[Saved entries]
-*-*-

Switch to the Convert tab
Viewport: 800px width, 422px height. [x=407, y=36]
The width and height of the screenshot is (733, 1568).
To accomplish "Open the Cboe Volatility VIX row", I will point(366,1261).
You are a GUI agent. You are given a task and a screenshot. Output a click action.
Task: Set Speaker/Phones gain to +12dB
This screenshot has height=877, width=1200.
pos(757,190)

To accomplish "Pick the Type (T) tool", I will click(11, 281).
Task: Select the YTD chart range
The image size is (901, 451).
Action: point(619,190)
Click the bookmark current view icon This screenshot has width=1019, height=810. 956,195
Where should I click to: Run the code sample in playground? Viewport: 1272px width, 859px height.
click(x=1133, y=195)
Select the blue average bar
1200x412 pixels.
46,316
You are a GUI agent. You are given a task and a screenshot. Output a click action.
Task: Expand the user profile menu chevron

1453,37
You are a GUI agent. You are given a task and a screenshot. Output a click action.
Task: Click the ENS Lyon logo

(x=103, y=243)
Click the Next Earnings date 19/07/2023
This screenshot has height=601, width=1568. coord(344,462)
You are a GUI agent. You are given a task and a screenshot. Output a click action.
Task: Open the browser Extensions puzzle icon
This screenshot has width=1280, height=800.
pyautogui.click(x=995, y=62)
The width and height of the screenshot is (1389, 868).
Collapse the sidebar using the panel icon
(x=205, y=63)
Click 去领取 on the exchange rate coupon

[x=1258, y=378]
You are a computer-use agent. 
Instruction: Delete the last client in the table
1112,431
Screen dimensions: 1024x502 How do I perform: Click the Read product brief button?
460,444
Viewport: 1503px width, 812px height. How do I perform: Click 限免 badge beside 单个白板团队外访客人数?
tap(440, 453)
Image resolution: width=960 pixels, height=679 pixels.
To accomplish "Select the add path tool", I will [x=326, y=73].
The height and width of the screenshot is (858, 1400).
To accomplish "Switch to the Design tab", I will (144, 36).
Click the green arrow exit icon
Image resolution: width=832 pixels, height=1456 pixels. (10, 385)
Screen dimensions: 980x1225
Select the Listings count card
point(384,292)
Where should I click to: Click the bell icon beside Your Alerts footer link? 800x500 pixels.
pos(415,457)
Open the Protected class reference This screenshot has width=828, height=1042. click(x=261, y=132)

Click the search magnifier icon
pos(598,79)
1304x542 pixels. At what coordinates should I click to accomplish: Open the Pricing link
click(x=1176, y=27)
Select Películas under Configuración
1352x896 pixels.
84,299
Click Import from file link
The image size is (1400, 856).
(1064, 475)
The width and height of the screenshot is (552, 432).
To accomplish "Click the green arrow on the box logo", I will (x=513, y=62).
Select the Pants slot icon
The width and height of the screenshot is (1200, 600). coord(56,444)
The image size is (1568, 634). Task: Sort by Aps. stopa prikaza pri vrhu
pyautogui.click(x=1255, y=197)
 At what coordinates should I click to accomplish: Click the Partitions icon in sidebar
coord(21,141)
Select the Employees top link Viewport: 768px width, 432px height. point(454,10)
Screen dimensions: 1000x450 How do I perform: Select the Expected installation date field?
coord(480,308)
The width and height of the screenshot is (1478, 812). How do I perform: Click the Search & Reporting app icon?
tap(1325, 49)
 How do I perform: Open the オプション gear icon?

-*-*-

[EXERCISE INSTRUCTIONS] Write out every line of the data exactly, leaving nothing out.

[OUTPUT OF THE TASK]
Switch to the Convert tab
Viewport: 800px width, 422px height. [x=407, y=36]
The width and height of the screenshot is (733, 1568).
To accomplish "Open the Cboe Volatility VIX row", I will point(366,1261).
You are a GUI agent. You are given a task and a screenshot. Output a click action.
Task: Set Speaker/Phones gain to +12dB
This screenshot has height=877, width=1200.
pos(757,190)

To accomplish "Pick the Type (T) tool", I will click(11, 281).
Task: Select the YTD chart range
The image size is (901, 451).
Action: point(619,190)
Click the bookmark current view icon This screenshot has width=1019, height=810. 956,195
Where should I click to: Run the code sample in playground? Viewport: 1272px width, 859px height.
click(x=1133, y=195)
Select the blue average bar
1200x412 pixels.
46,316
You are a GUI agent. You are given a task and a screenshot. Output a click action.
Task: Expand the user profile menu chevron

1453,37
You are a GUI agent. You are given a task and a screenshot. Output a click action.
Task: Click the ENS Lyon logo

(x=103, y=243)
Click the Next Earnings date 19/07/2023
This screenshot has height=601, width=1568. coord(344,462)
You are a GUI agent. You are given a task and a screenshot. Output a click action.
Task: Open the browser Extensions puzzle icon
This screenshot has width=1280, height=800.
pyautogui.click(x=995, y=62)
The width and height of the screenshot is (1389, 868).
Collapse the sidebar using the panel icon
(x=205, y=63)
Click 去领取 on the exchange rate coupon

[x=1258, y=378]
You are a computer-use agent. 
Instruction: Delete the last client in the table
1112,431
Screen dimensions: 1024x502 How do I perform: Click the Read product brief button?
460,444
Viewport: 1503px width, 812px height. How do I perform: Click 限免 badge beside 单个白板团队外访客人数?
tap(440, 453)
Image resolution: width=960 pixels, height=679 pixels.
To accomplish "Select the add path tool", I will [x=326, y=73].
The height and width of the screenshot is (858, 1400).
To accomplish "Switch to the Design tab", I will (144, 36).
Click the green arrow exit icon
Image resolution: width=832 pixels, height=1456 pixels. (10, 385)
Screen dimensions: 980x1225
Select the Listings count card
point(384,292)
Where should I click to: Click the bell icon beside Your Alerts footer link? 800x500 pixels.
pos(415,457)
Open the Protected class reference This screenshot has width=828, height=1042. click(x=261, y=132)

Click the search magnifier icon
pos(598,79)
1304x542 pixels. At what coordinates should I click to accomplish: Open the Pricing link
click(x=1176, y=27)
Select Películas under Configuración
1352x896 pixels.
84,299
Click Import from file link
The image size is (1400, 856).
(1064, 475)
The width and height of the screenshot is (552, 432).
To accomplish "Click the green arrow on the box logo", I will (x=513, y=62).
Select the Pants slot icon
The width and height of the screenshot is (1200, 600). coord(56,444)
The image size is (1568, 634). Task: Sort by Aps. stopa prikaza pri vrhu
pyautogui.click(x=1255, y=197)
 At what coordinates should I click to accomplish: Click the Partitions icon in sidebar
coord(21,141)
Select the Employees top link Viewport: 768px width, 432px height. point(454,10)
Screen dimensions: 1000x450 How do I perform: Select the Expected installation date field?
coord(480,308)
The width and height of the screenshot is (1478, 812). How do I perform: Click the Search & Reporting app icon?
tap(1325, 49)
 How do I perform: Open the オプション gear icon?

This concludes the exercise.